Please realize that I don’t bake much in
my tiny kitchen. I could bake a pie in my toaster oven--a friend does it all
the time—but I was never good at pies. And lots of baking dishes don’t fit in
the toaster oven. Limited storage means I only keep dishes and pans that I use
regularly. So when it came to brownies, I didn’t have a pan. Jordan was out of
town, so I asked Christian for a square, 8-inch pan. I was sure there were
several in their kitchen, because I’d left them there, including the one Colin,
as a toddler, poked holes in (it would still hold a thick brownie batter).
He dutifully brought one to me, but an
instinct I should have listened to told me it was a 9-inch. But I proceeded. Still
suspicious, I vowed to take it out of the oven early, but twenty minutes goes
by quickly. Long story short, I overbaked the batter and ended up with cake, not
brownies. Good flavor but a dry texture. Nice if you wash it down with a bit of
wine, but not the brownie I had dreamed of.
When I got the ingredients all mixed, when
I realized I don’t keep baking powder either. I called Christian again, sure
that he would beg me not to cook because it’s too much work for him. But he
sent Jacob out—with baking soda, which I had and did not want. Jacob trudged
back, got the powder from his dad, and handed it to me without a word.
So get out your eight-inch pan (and a
ruler if you’re not sure).

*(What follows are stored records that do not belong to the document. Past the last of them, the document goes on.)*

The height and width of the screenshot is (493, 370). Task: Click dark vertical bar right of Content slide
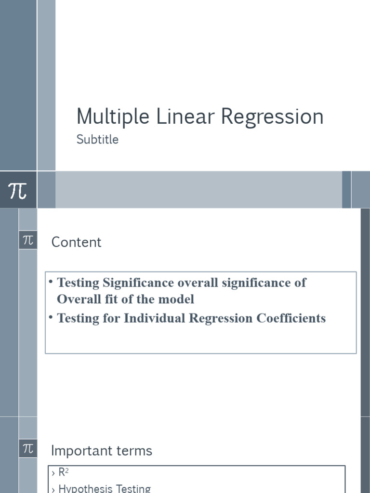coord(365,312)
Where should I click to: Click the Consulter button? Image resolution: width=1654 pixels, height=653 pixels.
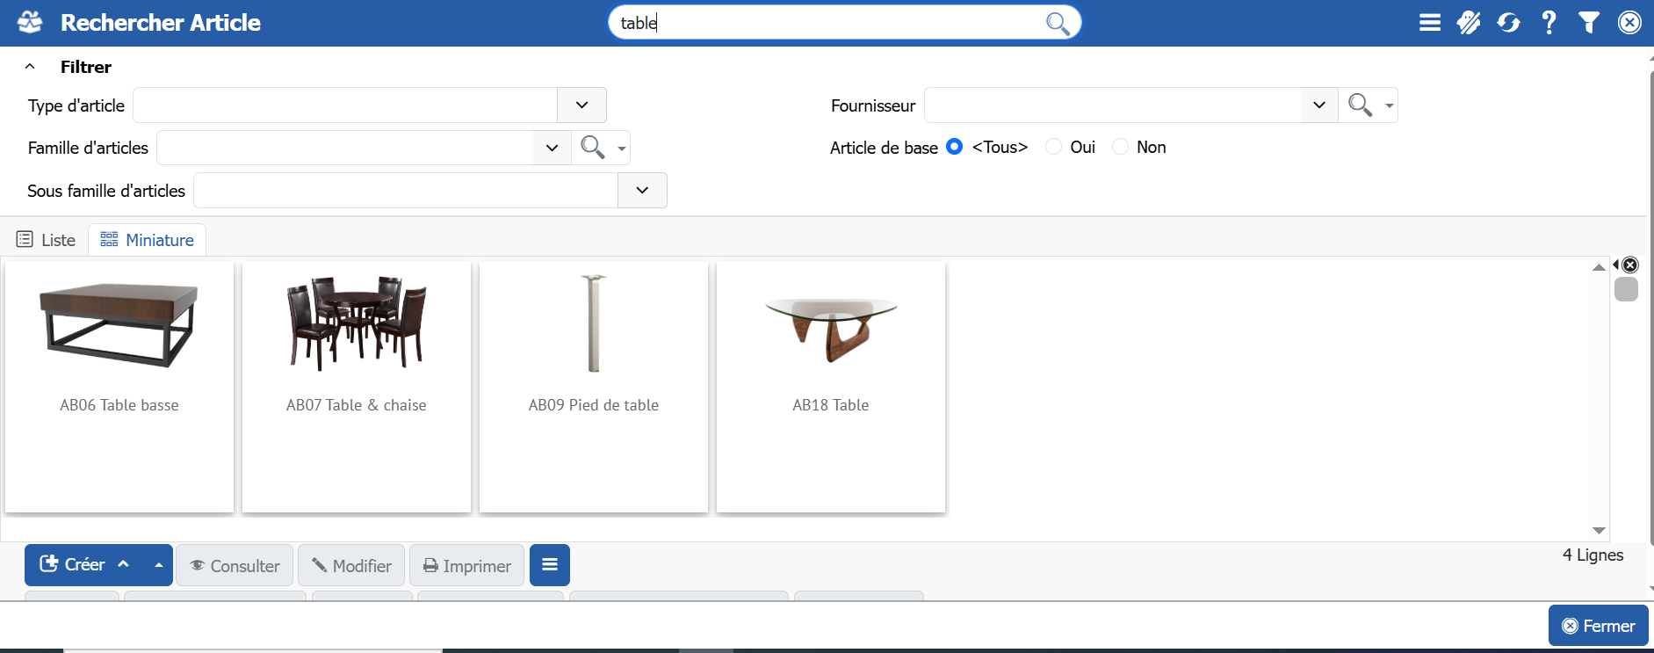point(235,566)
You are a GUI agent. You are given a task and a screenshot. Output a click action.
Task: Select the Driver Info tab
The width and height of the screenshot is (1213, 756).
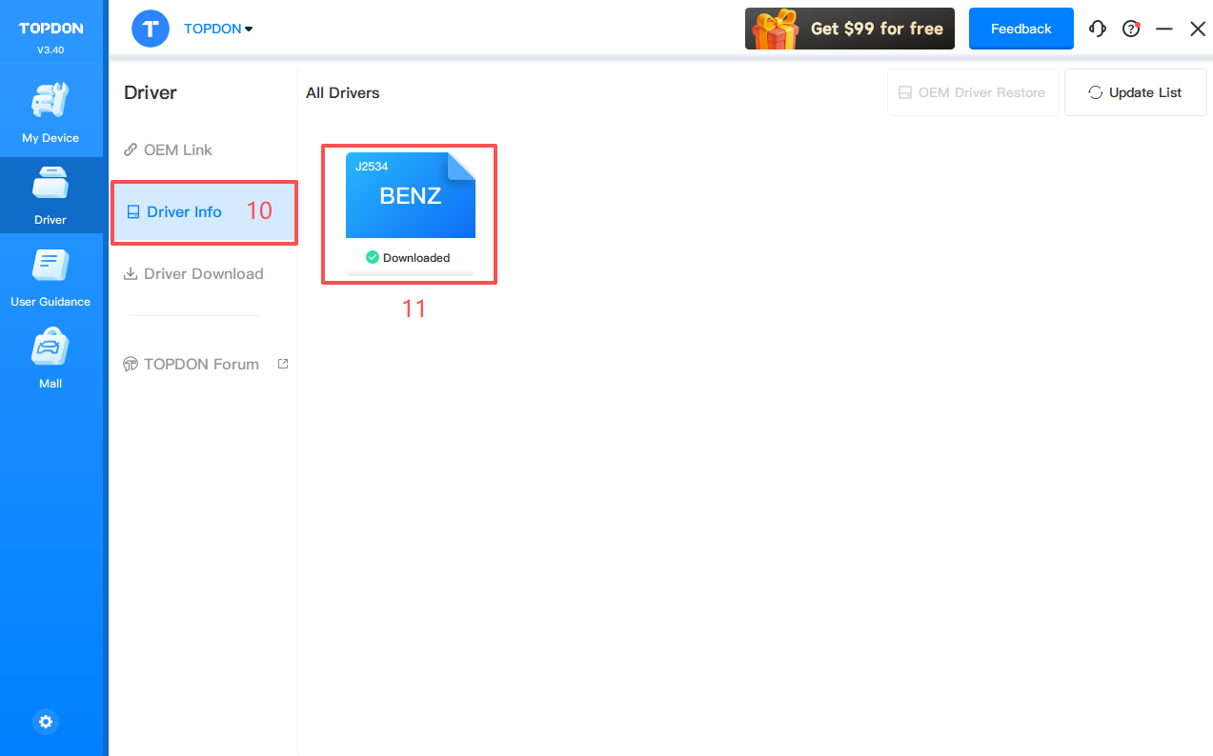point(184,212)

And put away your whole wheat flour and flaxseed!
This is the way you remember baking brownies when you were a kid.
Mary’s Brownies
Melt: 6 oz. chocolate bits and 1/3 c. butter. Let cool a bit,
so you don’t cook the eggs in the next step.
Beat until pale lemon in color: two eggs and 1/3 c. sugar
Separately mix: 1/2 c. flour, 1 tsp. baking powder, and 1/3
tsp. salt.
Combine chocolate and egg mixtures; slowly stir in flour mix. stir in 1 tsp. vanilla extract
Pour into greased 8-inch pan. Bake at 350 for 20 minutes (or a minute or two less, never longer).
Pour into greased 8-inch pan. Bake at 350 for 20 minutes (or a minute or two less, never longer).
There’s a lesson here of course and one we
tend to overlook: the size of the pan does matter. Now all I need is an 8-inch
pan—I’ve still got that other 6 oz. of chocolate bits!